La desvergüenza como lugar teológico

Es necesario el estudio del concepto “desvergüenza” como concepto teológico y su lugar en la Iglesia, es decir, en la enseñanza teológica en universidades y seminarios, en el magisterio ordinario, en general, en toda la vida eclesial.

Sólo una vez desarrollado este concepto novedoso, fruto notable del Concilio Vaticano II, se podrá entender la Iglesia posconciliar y los ataques que está sufriendo la misma doctrina católica, hoy irreconocible, desde dentro de la misma Iglesia.

Lo que durante tiempo ha sido piedra de escándalo, y lo que sigue siendo hoy, declaraciones, documentos de todo tipo, provengan de la sede de Pedro, como de los obispos, de instituciones eclesiales, etc., se podrá entender en toda su extensión desde la nueva eclesiología de la desvergüenza y la cara dura.

No es fácil afrontar este nuevo concepto teológico, es decir, no es fácil darle un sentido teológico a la desvergüenza, pero la realidad nos lleva al planteamiento de esta nueva visión de la Iglesia, jamás imaginada.

La desvergüenza es un fruto del ilusionado “diálogo” con el mundo, de la deseable “apertura”, del nuevo rostro Iglesia de la misericordia, que ya no condena porque de la noche a la maña ha dejado de tener enemigos, ya sólo tiene hermanos. El nuevo caminar de la Iglesia posconciliar ha desembocado en tal cúmulo de desmadres, de desfachateces, de vulgaridades, de sandeces, de errores teológicos, de falsedades, y todo por no hablar de pura y simple herejía, que sólo analizando el concepto teológico de desvergüenza se podrá comprender, sin apasionamiento y sosegadamente, la realidad actual a la que ha llegado la Iglesia. Situación triste, vergonzosa y humillante.

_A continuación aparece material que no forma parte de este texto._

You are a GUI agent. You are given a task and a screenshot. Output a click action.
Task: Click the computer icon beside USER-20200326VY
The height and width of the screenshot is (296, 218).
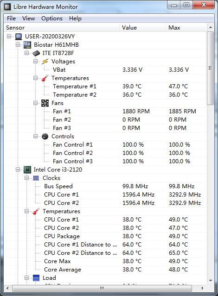point(19,37)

La desvergüenza es sinuosa y hábil. Sus seguidores han sabido, y saben, acomodarse muy bien a la situación en la que viven y al entorno que les rodea. Se les identifica porque viven felizmente, nada les preocupa, porque no hay ningún motivo por el que inquietarse, todo marcha estupendamente. La Iglesia, para ellos, nunca ha gozado de un momento tan esplendoroso como el actual. Ya no hay marcha atrás, dicen. El Concilio es la “luz” que los sigue guiando, porque aún queda por hacer, por cambiar en las estructuras de la Iglesia. Están construyendo su nueva Iglesia, la que debe responder a los dictados que les marca los poderes del mundo.

Desde la desvergüenza teológica y eclesial se puede comprender, en toda su extensión, los retos de esta nueva Iglesia: más comprometida con medio ambiente, más ecológica y verde; más sostenible y reciclable; más atenta al grito de la madre tierra que sufre por los malos tratos de sus hijos; más horizontal, comunitaria, participativa, sin diferencias entre unos y otros, entre jerarquía, clero y fieles; una Iglesia sinodal, abierta, acogedora, fraternal donde todos los hombres tengan su lugar, porque todos somos hermanos; porque ya no hay distinción entre católicos y no católicos, sólo hay hermanos.

Pero también la Iglesia de la desvergüenza se manifiesta en esa Iglesia que, mientras oficialmente, por ejemplo, condena el aborto, sin embargo, permite que en Facultades de Teología se haga apología del aborto, de la contracepción, y se nieguen los dogmas de fe católicos.

El ataque a la fe desde universidades de la Iglesia, y otros centros de enseñanza, es constante desde el Concilio Vaticano II. Su labor, con el fin de minar la fe católica, ha sido y es imparable, y sin que ninguna autoridad jerárquica ponga freno.

Podríamos seguir sin parar. La idea está dicha. ¿Queremos encontrar una respuesta a la situación actual de la Iglesia? Entonces planteemos, analicemos y profundicemos en el lugar teológico que le corresponde a la desvergüenza.


Una respuesta a «La desvergüenza como lugar teológico»

  1. La Iglesia consiste ahora en islas e islotes en medio de un mar de perversidad, ateísmo y la apostasía. ¿Qué sentido tiene hablar de los teólogos, del clero o de Roma? A la vista de las heces y de toda una cloaca, más vale taparse la nariz e irse para otro lado.